Set A Partition As Boot Partition
Set A Partition As Boot Partition

This is supported only if your disk is labeled to the MBR partition scheme. If you try the option in GPT, you will get an error like below.

Unknown Command Error Message
Unknown Command Error Message

6. Change Partition Type

When you create a new partition, it will be tagged to the "Linux Filesystem" type by default.

Partition Type
Partition Type

You can change the type for the partition. Type 't' and press enter.

Command (m for help): t
Selected partition 1
Partition type (type L to list all types):

It will ask you to select the partition type. You can type "L" and press enter to get the list of all partition types. In total 87 different partition types are supported.

List Of Partition Types
List Of Partition Types

Let’s say if I wish to tag the partition as a swap partition, then I need to type the number 19.

Partition type (type L to list all types): 19
Changed type of partition 'Linux filesystem' to 'Linux swap'

7. Delete Partition

To delete a partition, launch the fdisk utility with the appropriate disk.

$ fdisk /dev/sdb

Here, I want to delete the second partition( /dev/sdb2). Type 'd' in the interactive menu and it will ask you to give the partition number.

Command (m for help): d
Partition number (1,2, default 2): 2

Partition 2 has been deleted.

Check the changes by typing 'p' in the interactive menu.

Delete Partition
Delete Partition

If your partition contains data and is mounted, make sure first you unmount the file system then delete the partition.

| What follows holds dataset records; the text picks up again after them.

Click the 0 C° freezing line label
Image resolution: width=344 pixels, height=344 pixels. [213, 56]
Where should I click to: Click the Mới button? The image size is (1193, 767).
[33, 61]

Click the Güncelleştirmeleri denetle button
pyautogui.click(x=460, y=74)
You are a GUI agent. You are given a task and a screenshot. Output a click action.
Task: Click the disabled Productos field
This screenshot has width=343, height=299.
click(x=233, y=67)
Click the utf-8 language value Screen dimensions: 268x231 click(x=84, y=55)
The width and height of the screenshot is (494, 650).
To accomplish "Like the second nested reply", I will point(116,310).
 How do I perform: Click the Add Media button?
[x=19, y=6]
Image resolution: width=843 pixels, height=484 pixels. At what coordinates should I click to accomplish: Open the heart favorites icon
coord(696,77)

8. Create The File System & Mount The Partition

Once the partition is created, you have to format the partition with the file system and mount it. I am using EXT4 to format my partition.

$ mkfs.ext4 /dev/sb1
Format File System
Format File System

Mount the partition to any directory in the file system. I am mounting the partition under /opt/.

$ mount /dev/sdb1 /opt/

Run the lsblk command to check the mount point for the partition.

$ lsblk -f /dev/sdb1
NAME FSTYPE LABEL UUID                                 MOUNTPOINT
sdb1 ext4         fbac8781-406b-47bc-b1f3-8484de24b6e1 /opt

To automatically mount the partition every time when you boot the machine, you need to add the partition entry in the /etc/fstab file.

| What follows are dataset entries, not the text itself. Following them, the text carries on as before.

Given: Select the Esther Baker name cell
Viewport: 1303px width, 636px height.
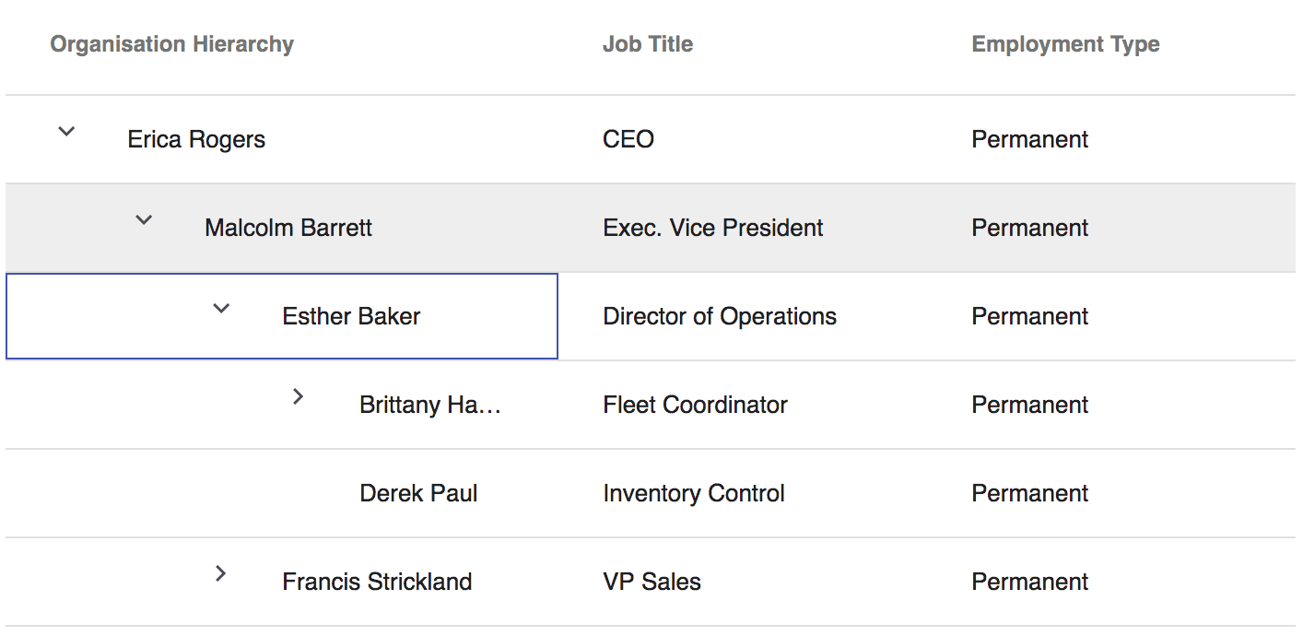Looking at the screenshot, I should pyautogui.click(x=351, y=316).
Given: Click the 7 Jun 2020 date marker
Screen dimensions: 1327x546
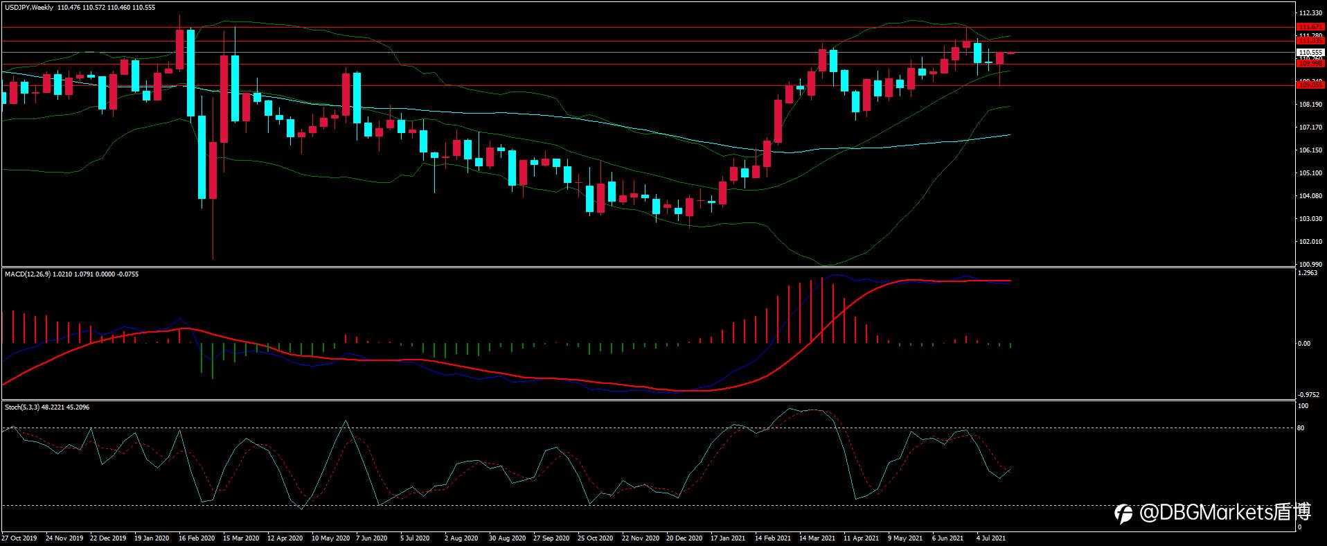Looking at the screenshot, I should click(x=372, y=538).
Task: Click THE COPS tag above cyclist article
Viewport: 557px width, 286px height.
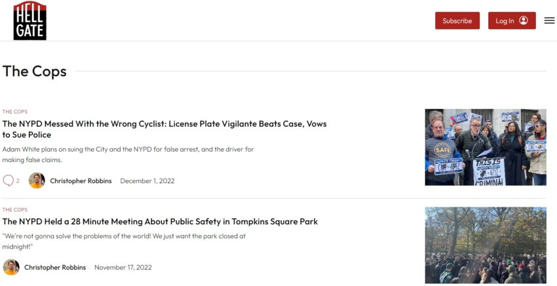Action: coord(15,112)
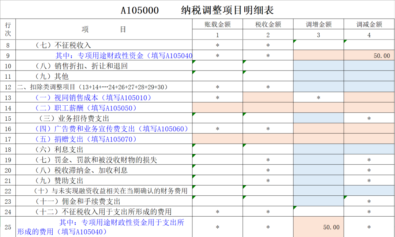Click 调增金额 cell for 业务招待费支出
Screen dimensions: 395x237
point(319,119)
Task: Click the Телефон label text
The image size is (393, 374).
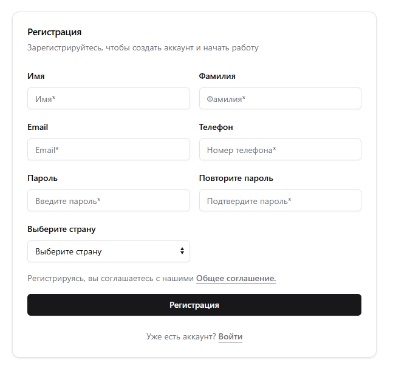Action: pos(216,128)
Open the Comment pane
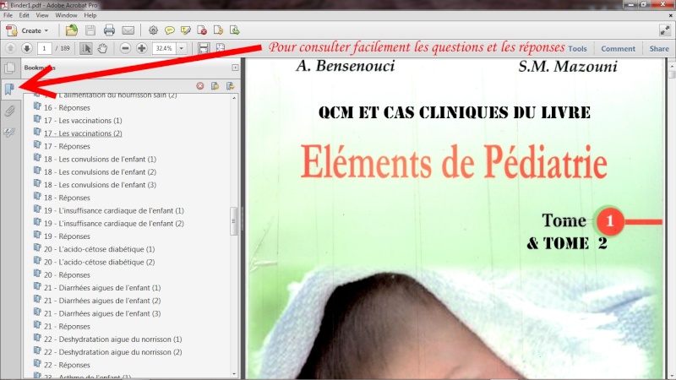The width and height of the screenshot is (676, 380). pos(618,49)
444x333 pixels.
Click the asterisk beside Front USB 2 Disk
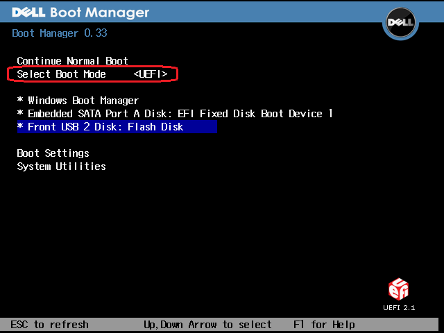(x=20, y=127)
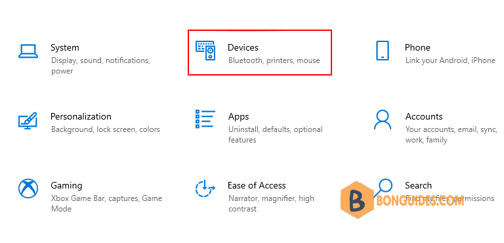Select the Xbox Gaming icon

(28, 188)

Add Partition Entry In Fstab File
Add Partition Entry In Fstab File

If you want to learn more about fstab file and how to use it, refer the following link.

Conclusion

In this article, we have discussed some Fdisk command examples to perform various disk operations. Fdisk is a kind of old tool and a good alternative would be to use parted which even has a gui version called GParted which is used in os installers like POP!_OS to create partitions during the os installation process.